O caso aconteceu na manhã de 18 de fevereiro, após o último dia de carnaval. A vítima e um amigo saíam do circuito Dodô (Barra-Ondina) quando contrataram dois mototaxistas, acertando o valor de R$ 50 para cada um. No entanto, ao chegarem ao destino, o homem informou que o celular estava descarregado e que subiria rapidamente para realizar o pagamento via Pix.
Segundo o relato, a reação dos suspeitos foi imediata e violenta. Ele e o amigo foram xingados e agredidos com socos e pontapés. As agressões foram registradas por câmeras de segurança.

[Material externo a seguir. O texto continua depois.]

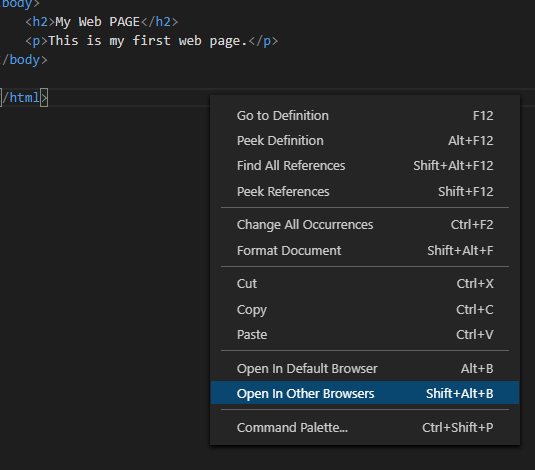The image size is (535, 470).
Task: Place cursor in paragraph text line
Action: click(147, 41)
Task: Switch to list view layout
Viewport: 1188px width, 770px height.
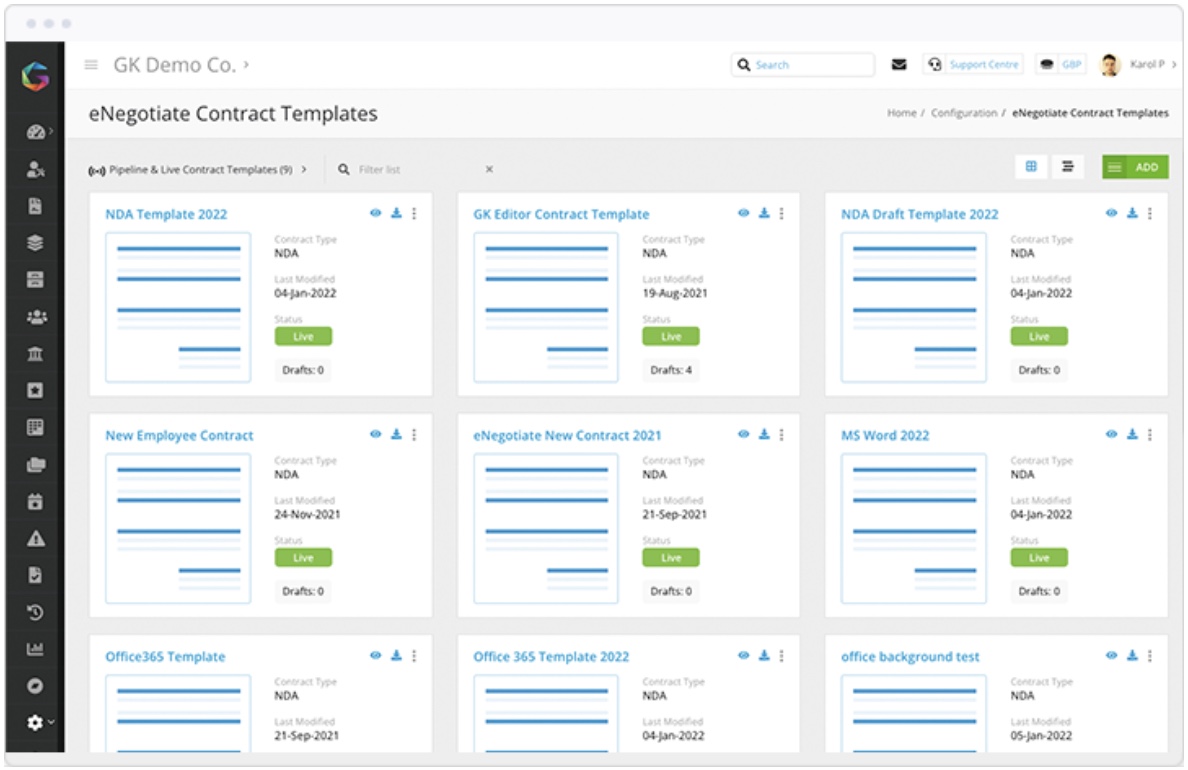Action: tap(1068, 168)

A vítima passou por cirurgia no maxilar e segue com a boca imobilizada por elásticos, o que impede movimentos e exige uma dieta exclusivamente líquida. Além disso, ele ainda precisa evitar esforço físico, exposição ao sol e movimentos bruscos durante a recuperação.
“Estou abalado, ainda em recuperação, sem poder mexer o maxilar. Espero que a justiça seja feita, porque é um risco esses agressores estarem soltos”, afirmou.

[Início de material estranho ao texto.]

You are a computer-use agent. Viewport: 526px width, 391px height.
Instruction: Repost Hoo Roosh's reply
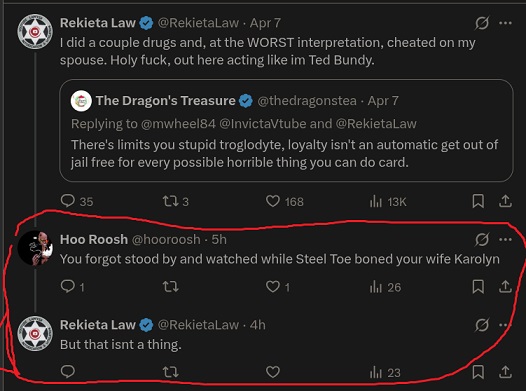click(170, 287)
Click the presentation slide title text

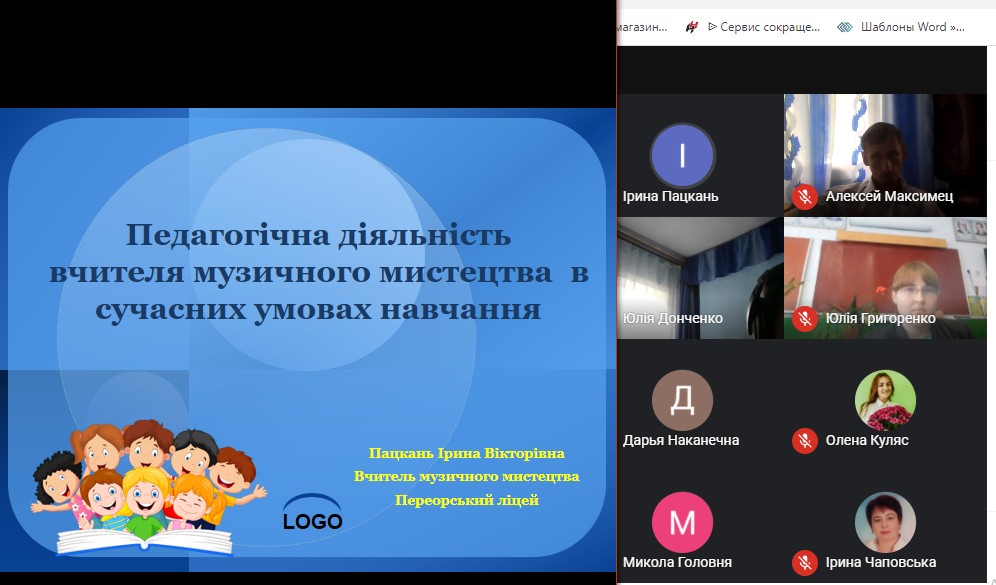[318, 273]
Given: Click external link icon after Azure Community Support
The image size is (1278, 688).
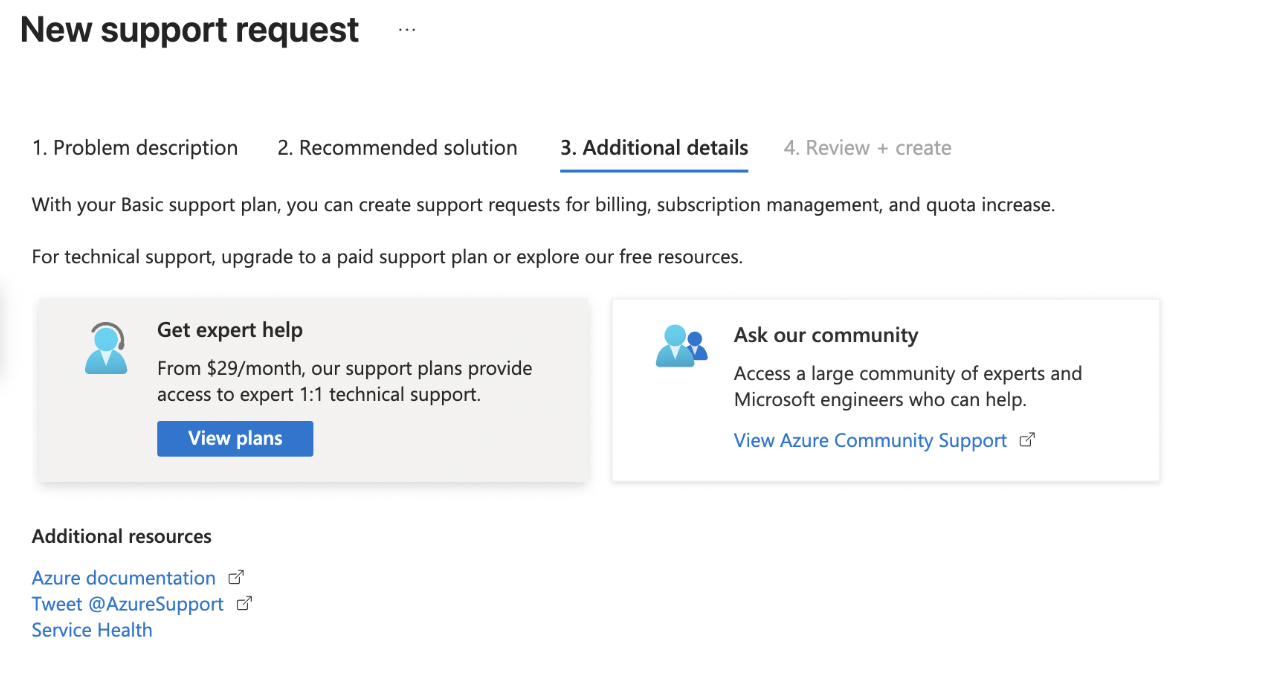Looking at the screenshot, I should click(x=1026, y=439).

O impacto psicológico também tem sido significativo. O homem relata que ainda não se sente preparado para retomar atividades simples, como sair de casa, frequentar locais públicos ou até mesmo ir ao supermercado.
As agressões só foram interrompidas após a intervenção de um vizinho, que realizou um pagamento aos suspeitos. A partir disso, a polícia conseguiu identificá-los, porém, até o momento, eles não prestaram depoimento e seguem em liberdade.
O amigo da vítima, que também foi agredido, deixou o local onde morava por medo. Além disso, a vítima afirma estar afastada do trabalho e já acumula prejuízos financeiros superiores a R$ 700 com despesas médicas e tratamento.
Durante o ataque, os suspeitos também teriam feito ofensas homofóbicas e roubado o celular de uma das vítimas. Imagens mostram ainda que um dos agressores chegou a pegar um tijolo para intensificar a violência, sendo contido pelo comparsa.
As vítimas foram socorridas e encaminhadas ao Hospital Geral do Estado. O caso segue sob investigação da Polícia Civil, por meio da 11ª Delegacia Territorial (DT/Tancredo Neves).
O Oeste em Alerta acompanha o caso e reforça a cobrança por respostas e responsabilização dos envolvidos.